Dieses besondere Stück hat mein Vater Anfang der 1970er Jahre gebastelt. Mittlerweile hat ihn das Köfferle überlebt und ist für mich eine wertvolle Erinnerung. Meine Barbie war übrigens keineswegs stark rosa geprägt, wie der Inhalt des Koffers zeigt. Bei dieser einen Barbie blieb es bis heute. Patricia Jeanette Moser
Das Barbie-Pferd hat es in sich
Ich hatte ein paar Barbies und habe wohl auch ab und zu damit gespielt, aber mein Lieblingsspielzeug waren sie bei weitem nicht. Ganz anders jedoch mein Barbie-Pferd für mich als Pferdenärrin! Das stand exponiert oben auf meinem Spielzeugregal wie ein Pokal. Die Beine waren beweglich, pro Bein drei Gelenke, was es seinerzeit so wohl bei keinem anderen Spielzeug gab. Ein wenig frustrierend fand ich aber schnell, dass ich nur zwei Hände hatte und die vier Beine einfach nicht synchron der Pferdegangarten bewegen konnte.

######

▶ _AUFGABEN_:
(1) Nenne alle Körperteile, die in der Erinnerung an das Barbie-Pferd im Seitenauszug vorkommen.
(2) Setze die Erinnerungen an Barbie und das Barbie-Pferd nach ihrem letzten Satz fort.

▶ _ROHDATEN_:
######

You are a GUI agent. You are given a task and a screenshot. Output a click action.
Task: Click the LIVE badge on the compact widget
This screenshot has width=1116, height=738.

######

▶ _ERWARTETE ANTWORTEN_:
(1) Beine, Gelenke, Hände

(2)
Als meine Eltern ein weiteres technisches Novum kauften, eine Videokamera, versuchte ich, einen Stop-Motion-Film mit dem Pferd zu drehen, das ich im Trab und Galopp zu bewegen versuchte. Das scheiterte jedoch an nicht vorhandener Schnitt-Technik, denn die Kamera ließ sich nur sehr ungenau starten und stoppen, und Einzelbildaufnahmen waren nicht möglich. Mit unserer alten Super-Acht-Kamera mit ihren Filmspulen, die man zum Entwickeln ins Fotogeschäft bringen musste, hätte ich meinen Barbie-Pferde-Film problemlos hinbekommen. Aber das war ja wohl „Technik von gestern“, ging ja mal gar nicht.
So stand mein Barbie-Pferd also schnell wieder im Regal und wurde trotzdem immer noch heiß und innig geliebt. Immerhin konnte ich ja noch das zauberhafte Langhaar kämmen und bürsten. Stephanie Reusch
Barbie kommt direkt aus Kanada
Meine erste Barbie hat mir meine Großmutter vom Besuch bei ihrem Sohn in Kanada Ende der 60-ziger Jahre mitgebracht. Gespannt öffnete ich das Geschenk und erwartete etwas ganz Besonders aus dem mir fremden Land zu erhalten. Tatsächlich: Aus dem Päckchen kam eine Puppe heraus mit langen schlanken Beinen zum Abknicken, dichten Wimpern, Wespentaille und großem Busen. Mutter und Vater fanden das überhaupt nicht kindgerecht. Für mich war sie aber die schönste Puppe der Welt. So ganz anders als mein weiches Schlummerle.
Ich bekam noch weitere drei geschenkt, darunter Francie und Ken sowie den rosaroten Barbiekoffer. Natürlich nicht von meinen Eltern, sondern direkt aus Kanada. Meine Mutter hat trotz aller Skepsis den Barbiekoffer die vergangenen 50 Jahre auf dem Dachboden aufbewahrt.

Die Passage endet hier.